Exafunction Raises $25M Series A

Written by
Varun Mohan

We are excited to announce our $25 million Series A financing, led by Greenoaks with participation from Founders Fund. This follows a $3 million seed round that we raised last year, also led by Greenoaks and a number of angel investors, including Spencer Kimball (CEO Cockroach Labs), Neha Narkhede (ex-CTO Confluent), Sahir Azam (CPO Mongo), Carlos Delatorre (ex-CRO Mongo, CRO TripActions), Howie Liu (CEO Airtable), Richard Socher (CEO You.com, ex-chief scientist Salesforce), and more.

Deep learning is one of the most important technologies of our time, with applications from autonomous vehicles, to fraud detection, to machine translation, and more. But progress in deep learning comes at a steep cost: as models get more capable and complex, they also demand exponentially more compute.

That presents at least three related challenges. First, today more than ever, GPUs are expensive and scarce; second, most deep learning workloads underutilize hardware accelerators, bottlenecked by CPU or network that leave precious resources idle; and third, the world’s most advanced companies are scaling compute so quickly that they rapidly run into capacity ceilings, impeding their progress.
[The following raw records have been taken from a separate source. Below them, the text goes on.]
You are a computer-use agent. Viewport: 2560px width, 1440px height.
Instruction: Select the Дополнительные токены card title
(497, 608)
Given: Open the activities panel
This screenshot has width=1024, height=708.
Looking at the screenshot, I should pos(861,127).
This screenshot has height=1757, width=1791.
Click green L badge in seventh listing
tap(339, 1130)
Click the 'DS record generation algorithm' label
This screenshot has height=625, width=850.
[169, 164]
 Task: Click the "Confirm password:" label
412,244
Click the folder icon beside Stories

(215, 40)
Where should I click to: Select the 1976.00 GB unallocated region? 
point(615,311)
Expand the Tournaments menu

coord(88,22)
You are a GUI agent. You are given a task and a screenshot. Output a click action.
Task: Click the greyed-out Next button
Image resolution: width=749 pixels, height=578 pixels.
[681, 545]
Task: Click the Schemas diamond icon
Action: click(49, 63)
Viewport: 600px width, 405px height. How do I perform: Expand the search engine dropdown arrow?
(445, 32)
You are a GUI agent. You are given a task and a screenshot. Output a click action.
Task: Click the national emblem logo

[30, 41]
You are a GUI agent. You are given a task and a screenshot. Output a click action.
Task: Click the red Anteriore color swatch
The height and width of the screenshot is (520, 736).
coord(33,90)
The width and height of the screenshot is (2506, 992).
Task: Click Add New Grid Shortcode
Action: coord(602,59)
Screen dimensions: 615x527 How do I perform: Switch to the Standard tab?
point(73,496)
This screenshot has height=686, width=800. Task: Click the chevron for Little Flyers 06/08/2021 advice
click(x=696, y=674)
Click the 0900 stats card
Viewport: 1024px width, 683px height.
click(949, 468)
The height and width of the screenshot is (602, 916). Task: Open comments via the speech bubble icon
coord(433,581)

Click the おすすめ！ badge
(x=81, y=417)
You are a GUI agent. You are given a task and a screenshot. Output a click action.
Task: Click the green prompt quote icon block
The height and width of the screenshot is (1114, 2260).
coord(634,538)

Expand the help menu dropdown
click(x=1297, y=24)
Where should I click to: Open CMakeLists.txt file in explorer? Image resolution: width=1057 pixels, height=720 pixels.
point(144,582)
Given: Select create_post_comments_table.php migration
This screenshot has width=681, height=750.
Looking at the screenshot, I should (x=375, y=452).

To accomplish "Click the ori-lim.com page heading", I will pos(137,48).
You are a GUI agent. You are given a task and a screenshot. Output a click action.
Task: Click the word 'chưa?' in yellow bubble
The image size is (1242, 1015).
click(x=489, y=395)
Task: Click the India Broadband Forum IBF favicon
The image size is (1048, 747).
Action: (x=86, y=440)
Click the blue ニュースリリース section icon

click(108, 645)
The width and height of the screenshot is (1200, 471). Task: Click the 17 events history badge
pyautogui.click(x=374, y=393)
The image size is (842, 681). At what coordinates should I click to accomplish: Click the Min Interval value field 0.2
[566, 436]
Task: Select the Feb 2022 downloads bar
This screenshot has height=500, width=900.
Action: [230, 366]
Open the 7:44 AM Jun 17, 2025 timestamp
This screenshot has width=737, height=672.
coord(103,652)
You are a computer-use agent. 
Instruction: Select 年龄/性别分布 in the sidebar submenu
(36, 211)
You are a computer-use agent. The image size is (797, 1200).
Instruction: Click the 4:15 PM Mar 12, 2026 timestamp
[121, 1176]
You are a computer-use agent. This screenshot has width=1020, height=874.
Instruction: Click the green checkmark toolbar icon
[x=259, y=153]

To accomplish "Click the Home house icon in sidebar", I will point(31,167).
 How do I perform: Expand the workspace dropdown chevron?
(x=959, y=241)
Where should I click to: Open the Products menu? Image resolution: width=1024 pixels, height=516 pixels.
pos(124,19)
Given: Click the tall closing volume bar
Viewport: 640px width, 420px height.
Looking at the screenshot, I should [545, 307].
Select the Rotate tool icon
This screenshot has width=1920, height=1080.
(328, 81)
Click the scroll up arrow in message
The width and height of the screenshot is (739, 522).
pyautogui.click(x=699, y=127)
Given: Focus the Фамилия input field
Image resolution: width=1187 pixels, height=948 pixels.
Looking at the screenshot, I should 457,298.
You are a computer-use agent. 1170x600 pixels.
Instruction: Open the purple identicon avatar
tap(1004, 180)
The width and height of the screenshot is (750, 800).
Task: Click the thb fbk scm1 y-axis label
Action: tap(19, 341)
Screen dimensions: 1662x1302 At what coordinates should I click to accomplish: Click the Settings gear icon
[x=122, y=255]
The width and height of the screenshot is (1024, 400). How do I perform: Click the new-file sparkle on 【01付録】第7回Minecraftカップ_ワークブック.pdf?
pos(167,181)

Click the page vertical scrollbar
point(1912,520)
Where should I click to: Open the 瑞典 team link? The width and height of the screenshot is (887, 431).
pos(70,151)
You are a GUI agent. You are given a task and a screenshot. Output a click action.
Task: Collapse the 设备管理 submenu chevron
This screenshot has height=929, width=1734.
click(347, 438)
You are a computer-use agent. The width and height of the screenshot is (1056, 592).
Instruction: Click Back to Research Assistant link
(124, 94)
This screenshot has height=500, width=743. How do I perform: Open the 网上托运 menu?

At Exafunction, we’re building software infrastructure that solves these problems, abstracting away the difficulties of running deep learning at scale — starting with the virtualization of GPUs. By using our platform, customers achieve 5-10x improvements in hardware utilization, getting more from their existing resources, speeding up their models, and cutting costs. We're already working with some of the world's largest autonomous vehicle companies, which use our technology to massively scale their simulation workloads and reduce their time to deploy fleets on the road!

Our product today

At its heart, Exafunction offers GPU virtualization that can efficiently offload any arbitrary computation, from model inferences using the major deep learning frameworks, to Python functions, all the way down to single CUDA kernels in C++. This enables complex applications that previously required a GPU to be run entirely on CPU-only machines, all without worrying about GPU utilization. The Exafunction service can multiplex many of these applications on remote GPU and CPU machines, autoscaling the cluster to ensure optimal resource utilization.

The Exafunction client is also designed to be resilient to remote machine failures or preemptions — even for stateful computations like video decoding. If a failure occurs, the client can reconstruct the necessary state on another remote machine without interrupting the application. This allows the Exafunction scheduler to take advantage of cheaper spot instances and aggressively migrate clients from underutilized instances, scaling down the cluster whenever possible. This is in contrast with other current solutions that only support stateless model inference and coarsely autoscale static groups of models, causing infrequently used models to leave the cluster underutilized.

There's a lot more we're working on to efficiently scale out deep learning workloads for the most sophisticated companies in the world. We'll be going into more depth on the core technology in future posts! If this kind of work excites you, please visit our careers page.

Looking forward

Over the next year, we’re focused on deepening and broadening our product: helping our existing customers squeeze even more performance out of their available hardware, and expanding the range of verticals that we can serve. We’re also working on creating the fastest runtime to deploy models at scale, improving performance for companies with latency-sensitive applications. We’re quickly staffing up a world-class engineering team with knowledge in machine learning and distributed systems.

In time, our vision is to become the reference serverless platform for all deep learning workloads. For too long, deep learning’s fullest benefits have been reserved for only the most well-resourced organizations in the world. At Exafunction, we’re building an infrastructure layer to change that.